State Ownership in Europe’s Former Socialist States: The Unfinished Reform Agenda19th June 2019
By Poul Thomsen
As we approach the 30th anniversary of the fall of the Berlin Wall, the former socialist countries of Central, Eastern, and Southeastern Europe (CESEE) have made tremendous progress in becoming full-fledged market economies and raising income levels. Large-scale privatization in the 1990s was a key element of this transition but produced mixed results. In some cases, privatization generated broad-based ownership and healthy competition, while in some other countries, privatization did not advance so far, or led to public monopolies being replaced by private ones. This experience has highlighted the importance of a strong institutional and competitive environment, including better governance of both public and private entities.
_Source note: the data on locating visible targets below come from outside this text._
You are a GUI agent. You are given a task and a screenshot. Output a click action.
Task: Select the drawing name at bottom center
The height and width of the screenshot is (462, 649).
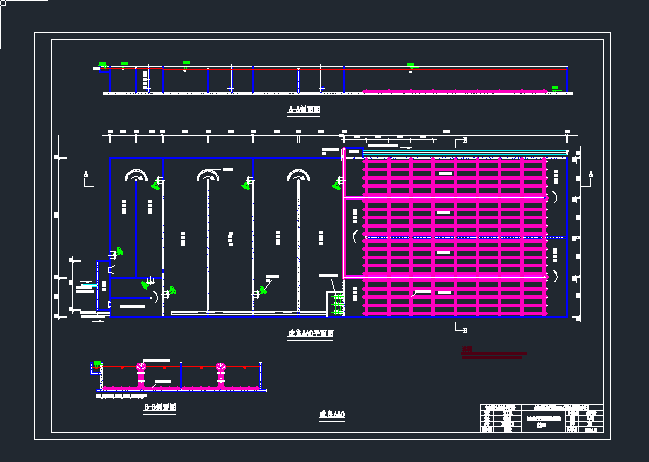tap(331, 412)
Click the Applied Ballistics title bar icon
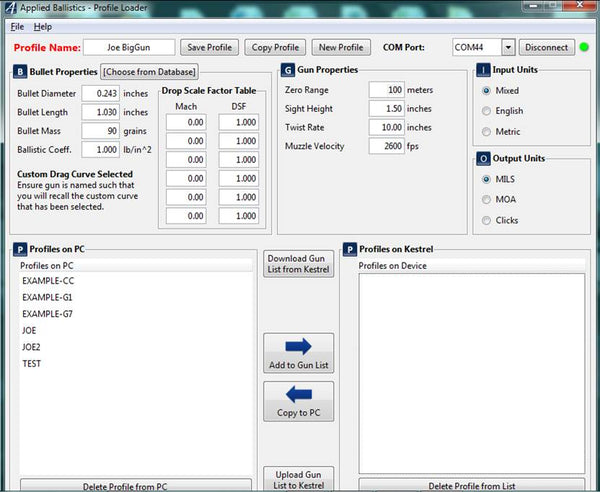Image resolution: width=600 pixels, height=492 pixels. [x=8, y=8]
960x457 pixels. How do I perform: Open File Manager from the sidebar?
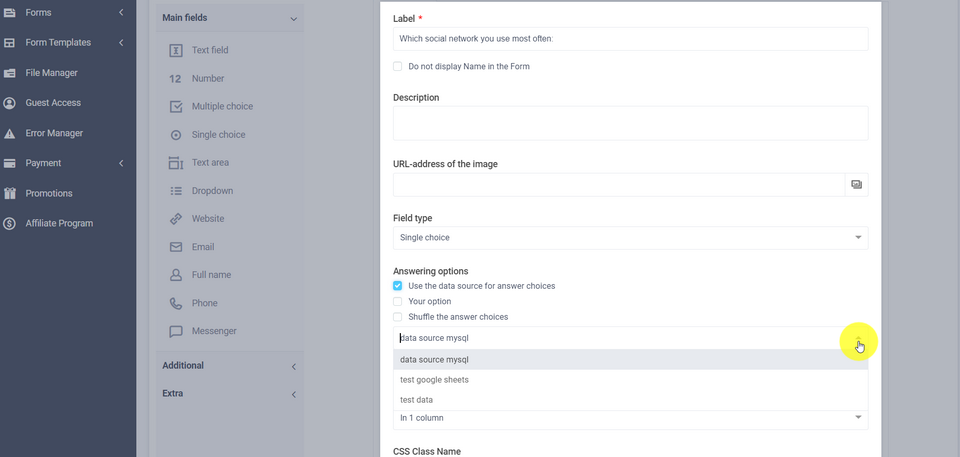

State owned enterprises systematically underperform relative to private sector counterparts in nearly all countries.
Although the state’s role in the economy has diminished dramatically in the region, state ownership still remains significant in many countries and sectors. In the context of slower growth and convergence since the global financial crisis, there is now growing interest in whether an enhanced role for state-owned enterprises and banks (SOEs and SOBs) could be an important source of growth, or whether they would just impose a further drag on the economy.
Assessing state ownership
In this context, in a new study, prepared in collaboration with the European Bank for Reconstruction and Development, the IMF examines the current footprint of state-owned enterprises and state-owned banks in the region, how they are performing, and what policies could be pursued to improve their management and efficiency. To answer these questions, our paper draws on original surveys, company and bank level databases, and case studies.
State companies now account for between 2 percent and 15 percent of total employment in the CESEE countries, except for Belarus where they still make up one-third of the economy. They are especially prevalent in sectors such as mining, energy, and transport. In the financial sector, the variation is even greater: in more than half the countries, state-owned commercial banks are small or non-existent, while in others such as Russia they are large or even dominant.
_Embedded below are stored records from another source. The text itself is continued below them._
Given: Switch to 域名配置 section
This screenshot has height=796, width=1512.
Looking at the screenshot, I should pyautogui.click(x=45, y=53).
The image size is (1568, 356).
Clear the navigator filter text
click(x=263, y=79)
Our analysis finds that state-owned enterprises systematically underperform relative to private sector counterparts in nearly all countries. They tend to hoard labor, pay more generously, and generate less revenue per employee than private sector peers.
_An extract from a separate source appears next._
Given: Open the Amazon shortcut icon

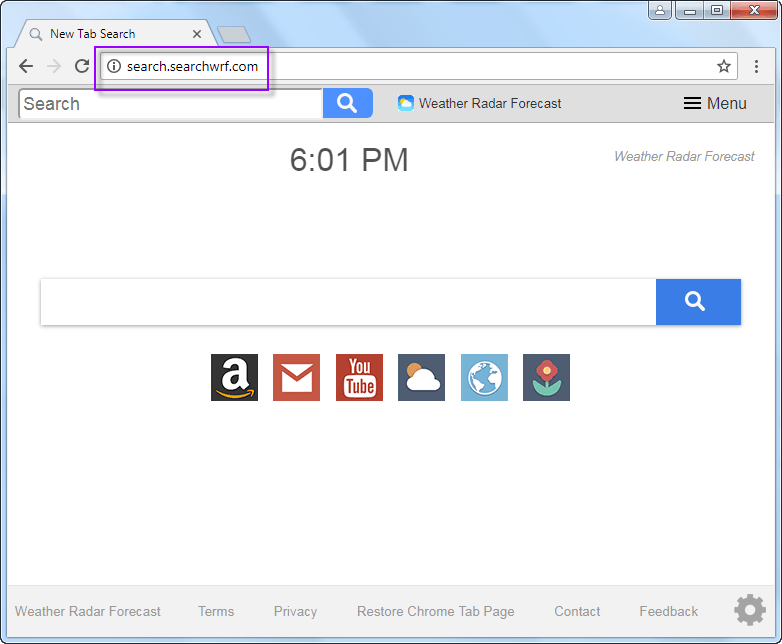Looking at the screenshot, I should [234, 378].
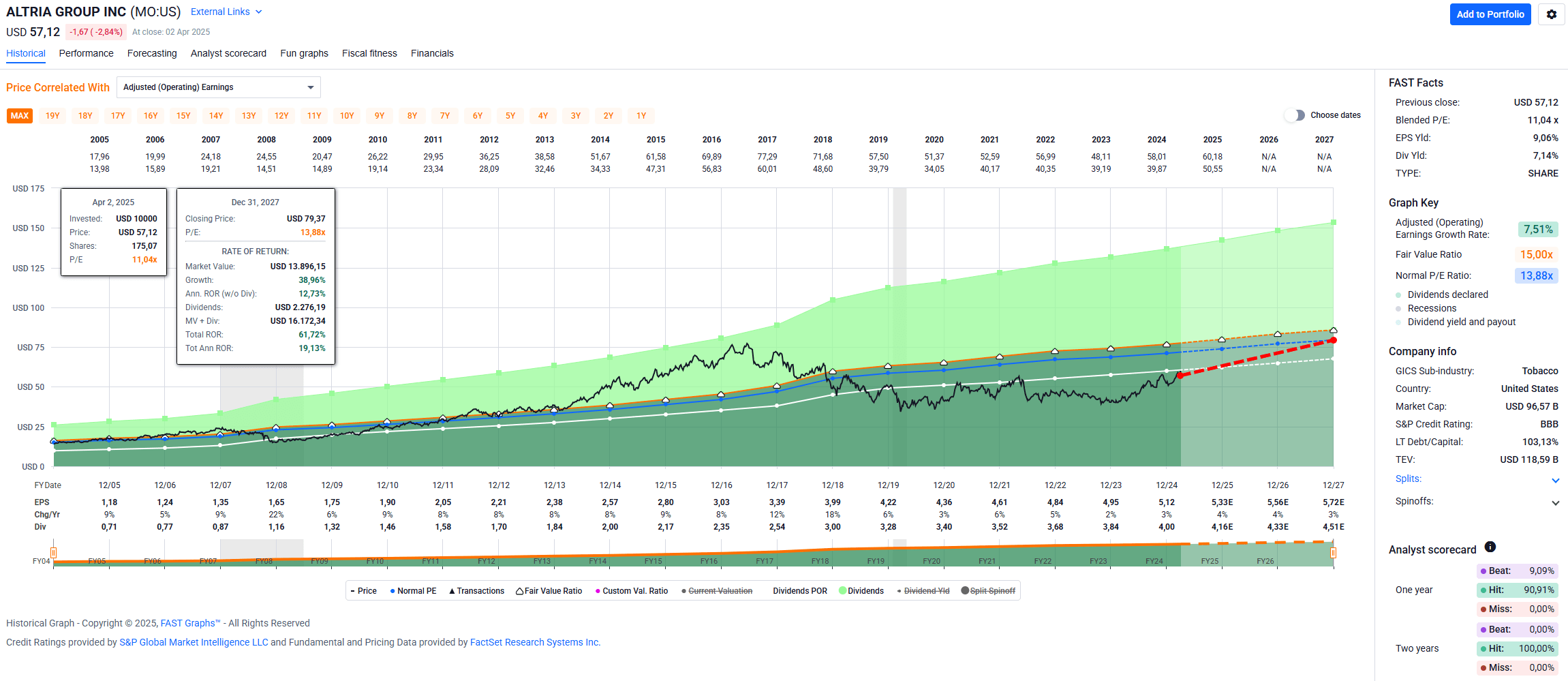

Unsurprisingly, they turn out to be less productive and less profitable. Potentially large output gains would be achieved if productivity of state-owned enterprises could be raised to private sector levels. A similar picture emerges for state-owned banks, which in most countries make less-sound lending decisions than private counterparts and have lower profitability, often associated with higher shares of problem loans.
While our survey finds that some state-owned entities have dual commercial and noncommercial mandates, the analysis finds little evidence that the inefficiencies arising from state ownership can be justified by noneconomic objectives. The study does, however, point to significant shortcomings in governance and oversight of state companies, though with significant variation across countries.
The study points to some important policy conclusions.
First, countries should take a fresh look at the rationale for existing state ownership, taking into account the costs, benefits, and risks of state ownership, whether state-owned enterprises have clearly articulated objectives, and whether there are more-efficient means to achieve any noncommercial policy objectives. Countries can employ a triage approach to identify viable state entities, those that are viable but need restructuring, and nonviable enterprises. Privatization (or bankruptcy) will sometimes be appropriate choices but are not realistic options in some cases.
Second, it is vital to address shortcomings in governance. Many countries need to strengthen their government ownership policy, including centralized and depoliticized management of state shareholdings, selection of competent management and supervisory board members, and establishing supporting legal and regulatory frameworks. State-owned entities should be subject to periodic assessments of performance and accountability against clearly articulated objectives, and relative to private sector comparators. And although improving governance is paramount, hard choices such as shedding employment or divesting noncore assets will often need to be part of the solution.
The diversity of experience across the region suggests countries can learn a lot from each other about how to better prioritize and manage state-owned enterprises and SOBs. A regional coordination initiative could be a good way to support these efforts. At a time when growth-enhancing policies can be hard to identify, improving the performance of existing state-owned entities, or exiting in favor of the private sector where appropriate, could provide much-needed support for the economy.